感覺真的很讓人震驚,身後就好像是有人在跟着……
是什麼這樣悄無聲息的,難道是鬼神?
她的全身就是一哆嗦,身上的汗毛也都倏地倒豎起來了,一陣陣的冷風就恍惚走過了她的後脊樑。
她用顫抖的聲音,問了一句,誰?是誰在後面?
回答她的依然是鳳聲與沙沙的樹葉聲。
她感覺自己真的要暈過去了,那恐懼佔據了她的身心,不要說是擡腳走,就是站在原地,她都毛骨悚然了,心裡一個又一個嚇人的念頭,是鬼麼?她會不會從自己的後面衝過來掐住自己?或者給自己一拳?
就在她三魂嚇掉了五魄的時候,她想起了孃的話了,她說,七鳳啊,你要記得,只要你做事做人行得正,做得直,那麼就是遇到了鬼那也不必怕的,鬼也是懼怕正義之氣的,你越是正,那鬼就越是不敢與你接近了!
一陣釋然,自己沒做什麼虧心事,幹嘛就自己把自己嚇成了這樣?
要是有人來看到了,那一定是會笑掉大牙的。
這些念頭一起,她的身子就漸漸地恢復了鎮靜,腿腳也不哆嗦了,心裡也坦然了,邁開步子繼續走去後院。

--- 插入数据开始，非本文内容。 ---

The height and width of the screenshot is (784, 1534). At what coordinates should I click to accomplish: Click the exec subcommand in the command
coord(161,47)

果然再走了一段,心裡已是全無忐忑了,那月色也分明更清亮了,精巧的一個彎月兒一直在她的頭頂上跟隨着,她走月兒也走,她擡頭衝那月兒笑笑,那月兒也就更是彎彎的,甜甜嬌俏。
眼看着到了臨風居的院門口,蘇七鳳剛擡起手要推開那門,就只覺得自己身後有了聲響了,而且有誰在自己的肩膀上拍了一下。

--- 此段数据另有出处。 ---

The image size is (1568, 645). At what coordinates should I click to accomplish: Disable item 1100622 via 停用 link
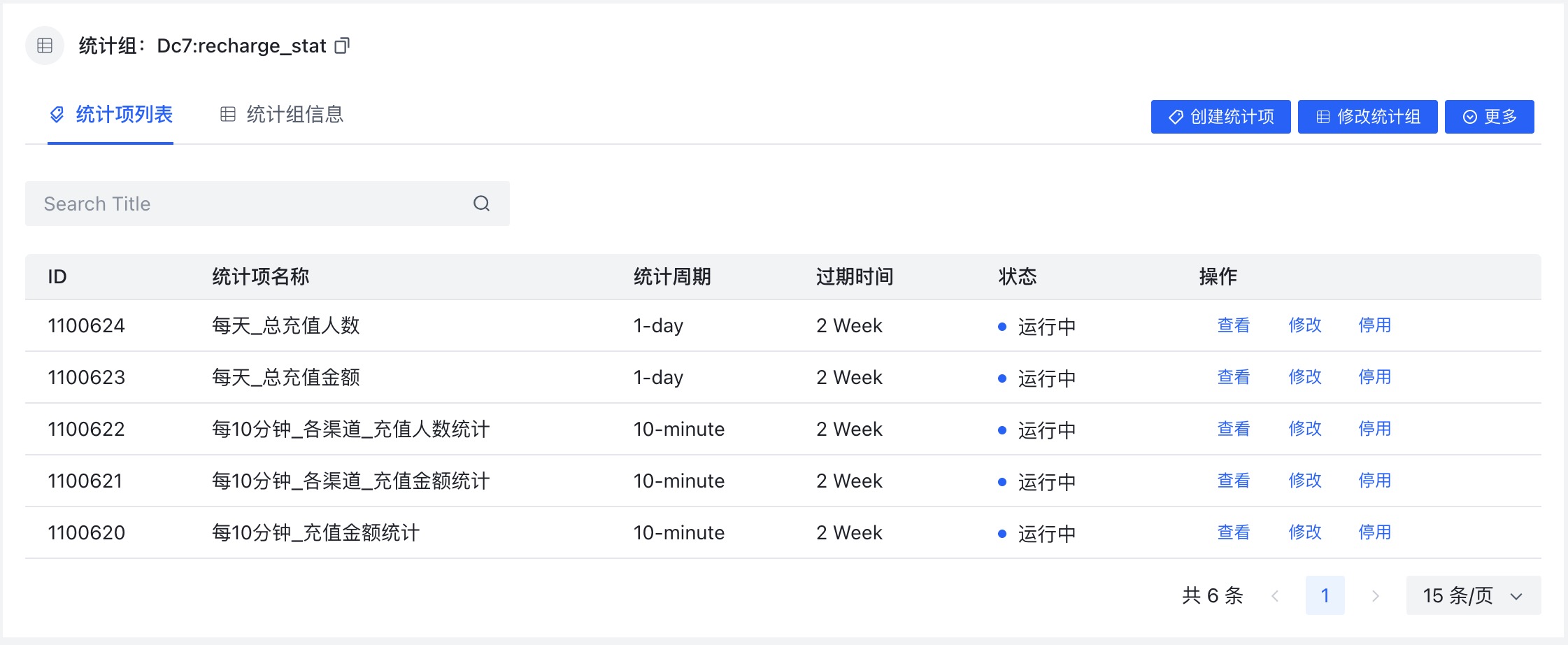[1374, 429]
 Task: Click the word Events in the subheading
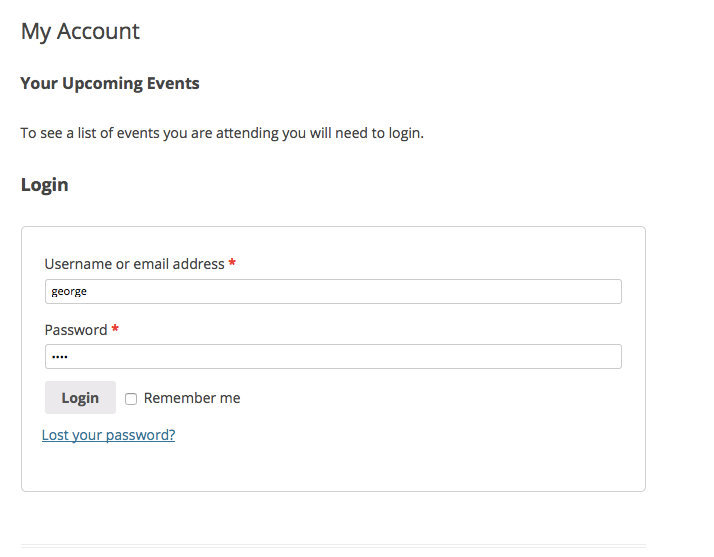pos(173,84)
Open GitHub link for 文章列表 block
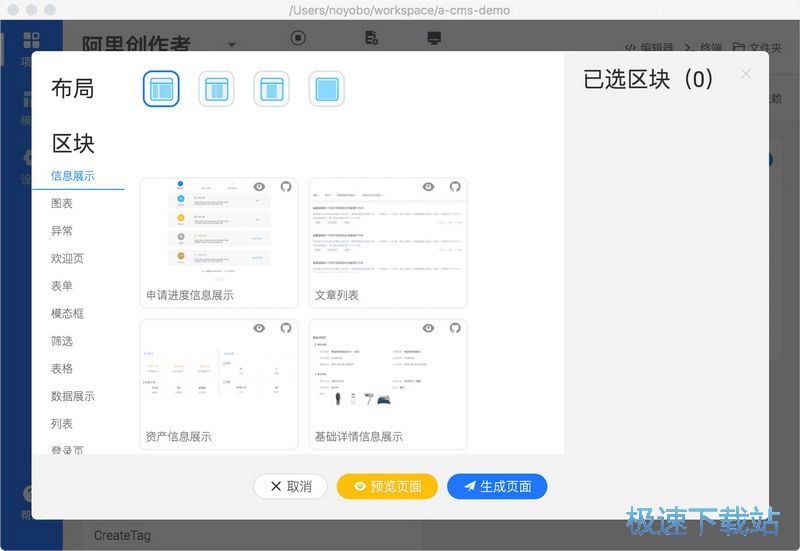Viewport: 800px width, 551px height. coord(455,187)
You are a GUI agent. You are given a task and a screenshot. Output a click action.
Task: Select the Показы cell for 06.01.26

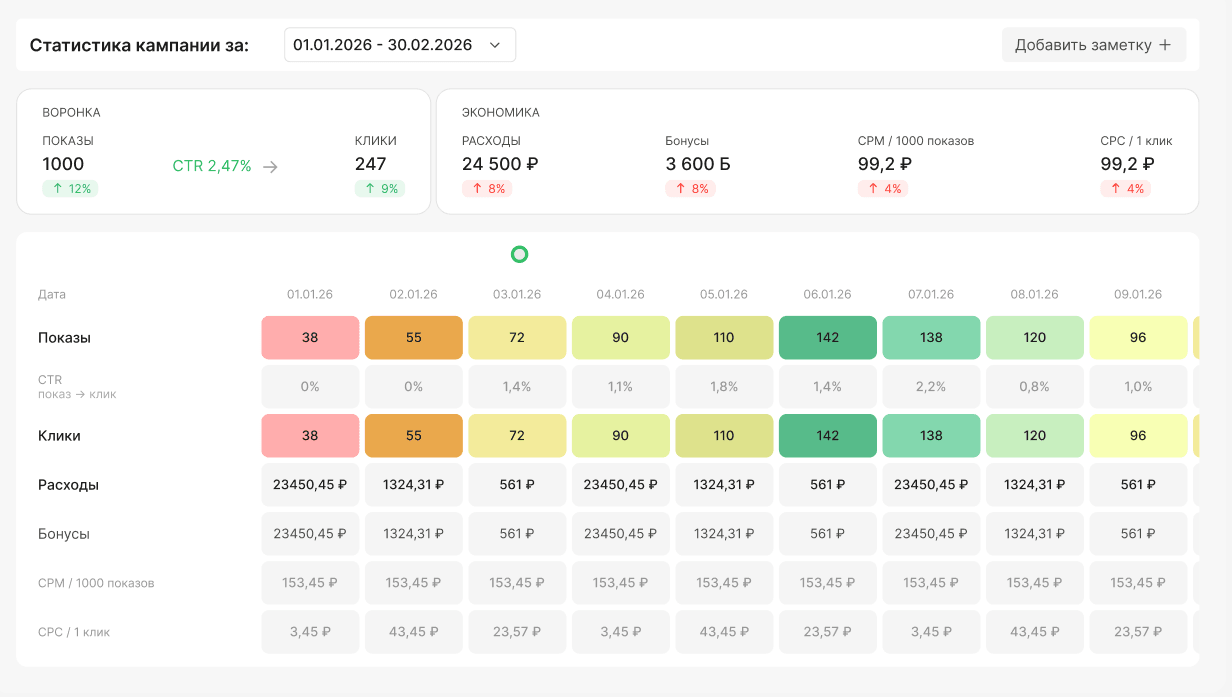click(x=828, y=338)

蘇七鳳頓時覺得全身的毛髮都要倒豎起來了,怎麼真的有鬼麼?
她身子僵硬地站在那裡,怎麼也不敢回頭。
一個聲音在說,“你是蝶兒麼?”
依稀一個久遠的卻有幾分熟悉的聲音,是誰?
他叫自己蝶兒,那他自然是知道自己的真實身份的?
蘇七鳳顧不得害怕,猛地轉過身,淺淺的月色下,是一個男子,他就站在那裡,面帶着一半的詫異,一半的喜悅,就那麼注視着蘇七鳳。
“你……你是芮貴?”
蘇七鳳大大地愕然,就是做夢也沒想到在異國他鄉能遇到芮貴?他是怎麼來到這裡的?
芮貴很是肯定地點頭。
蘇七鳳的心一下子就歡悅起來了,她一下子就握住了芮貴的手,連連地搖晃着,說,“芮貴,你怎麼來到這裡的?能見到你真是太好了。”
芮貴被她握着手,竟顯現了一些的窘意。
蘇七鳳覺察到了他表情的異樣,低頭一下看見自己還握着他的手,臉倏地紅了,然後鬆開了他的手,“見到你真是太意外了,貴哥哥。”
“蝶兒,你怎麼到了瑪安了?你不是進了將軍府麼?”
芮貴也頗多疑問。
唉!
蘇七鳳一聲嘆息,說來話長啊!她沒有說自己是被秦世堯派來聯絡無染的,只是說自己無意中闖進了瑪安邊城,被小王爺帶進了王爺府,而且自己是裝作是一個啞女的。
“啞女?爲什麼啊?”
芮貴大惑不解。
蘇七鳳面露堪堪,說,“貴哥哥,以後我會告訴你爲什麼的,可是你怎麼來到了這裡了?你不是回家了麼?”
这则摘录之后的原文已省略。